*Task to carry out*: Reproduce the records exactly through the line with "Viewport: 1920px width, 1056px height.".

*Working data*:
--- START ---
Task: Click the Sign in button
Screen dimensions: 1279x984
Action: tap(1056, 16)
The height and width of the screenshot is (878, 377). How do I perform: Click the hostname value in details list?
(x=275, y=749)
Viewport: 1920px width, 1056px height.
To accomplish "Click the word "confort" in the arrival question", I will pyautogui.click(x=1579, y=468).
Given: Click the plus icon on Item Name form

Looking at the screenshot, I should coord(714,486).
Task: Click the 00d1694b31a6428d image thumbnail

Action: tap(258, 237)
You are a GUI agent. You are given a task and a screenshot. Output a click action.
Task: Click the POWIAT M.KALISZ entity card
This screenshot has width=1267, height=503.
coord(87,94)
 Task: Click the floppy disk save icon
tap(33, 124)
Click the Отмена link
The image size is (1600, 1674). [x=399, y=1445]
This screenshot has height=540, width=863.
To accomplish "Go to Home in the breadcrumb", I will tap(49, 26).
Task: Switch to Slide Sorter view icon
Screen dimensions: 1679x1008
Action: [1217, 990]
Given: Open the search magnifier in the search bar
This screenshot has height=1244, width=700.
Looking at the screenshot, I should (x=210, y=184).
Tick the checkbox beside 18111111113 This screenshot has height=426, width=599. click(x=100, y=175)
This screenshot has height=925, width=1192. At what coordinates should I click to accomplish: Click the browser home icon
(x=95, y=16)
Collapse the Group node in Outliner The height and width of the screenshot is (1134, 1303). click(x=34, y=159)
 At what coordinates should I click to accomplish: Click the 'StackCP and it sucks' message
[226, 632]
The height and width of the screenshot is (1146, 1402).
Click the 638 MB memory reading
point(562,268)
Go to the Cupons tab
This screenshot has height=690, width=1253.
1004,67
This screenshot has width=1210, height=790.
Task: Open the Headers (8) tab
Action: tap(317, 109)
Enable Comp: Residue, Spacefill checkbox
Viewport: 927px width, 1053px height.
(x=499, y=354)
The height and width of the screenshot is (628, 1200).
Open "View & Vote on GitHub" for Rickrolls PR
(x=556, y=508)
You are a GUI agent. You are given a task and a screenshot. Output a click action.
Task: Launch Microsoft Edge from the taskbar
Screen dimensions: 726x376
--- END ---
*Solution*:
Task: Click the Sign in button
Screen dimensions: 1279x984
Action: tap(1056, 16)
The height and width of the screenshot is (878, 377). How do I perform: Click the hostname value in details list?
(x=275, y=749)
Viewport: 1920px width, 1056px height.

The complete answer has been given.